One of the greatest ways to save time in SOLIDWORKS is to create and manage a design library of features. Let’s say there’s a cut extrude you need to use over and over again on different models. This cut extrude can be saved as a “design library feature” and stored in a library so that it can be easily accessed and applied again in future designs.
A Simple Example
Let’s say we work for a company that designs guitar amplifiers.
Figure 1. Let’s say we work for a company that designs guitar amps.
Each guitar amp is a little different, but they all have one thing in common: they all need power. A typical power supply for these amps comes in the form of a 3-prong power port on the back of the amp, as shown in Figure 2.
Figure 2. A typical power port found on the back of an amp.
The power port shown in Figure 2 will require a rectangular cutout, some fillets on the corners, and two holes for the mounting screws.
Figure 3. The back of our amp which does not yet have the required features for the power port.
When we examine the back of our amp and we see that we do not yet have these features, we could begin a new sketch and cut extrude a rectangle, then add fillets in the corners, then add the two holes for the mounting screws. However, we would have to do this for every amp we design which would amount to a lot of repetitive work. This would be a great opportunity to use a design library feature.

> DATASET ROWS:
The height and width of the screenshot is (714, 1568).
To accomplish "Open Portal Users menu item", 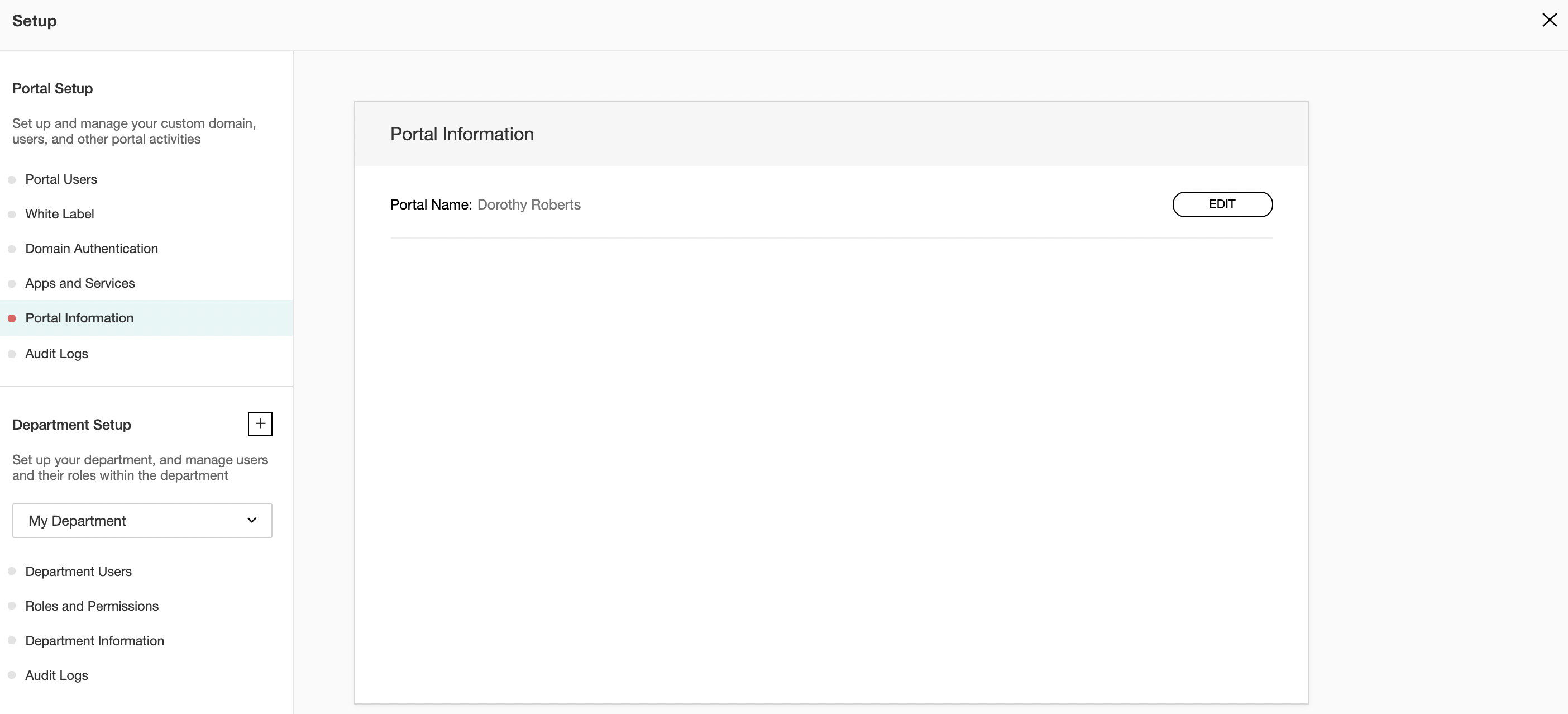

* * *

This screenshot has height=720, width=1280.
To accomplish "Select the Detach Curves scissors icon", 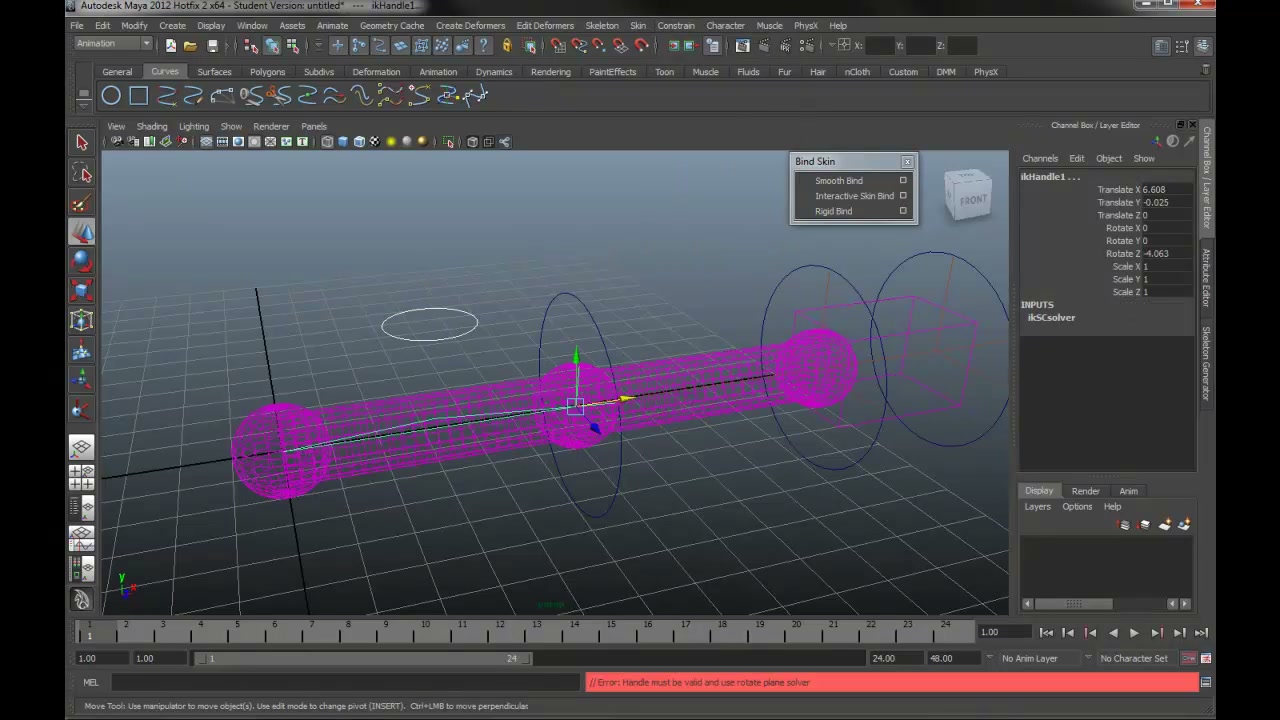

> WHAT THIS TASK INVOLVES: According to the source text, what features does the power port need?

> RIGHT ANSWER: A rectangular cutout, fillets on the corners, and two holes for the mounting screws.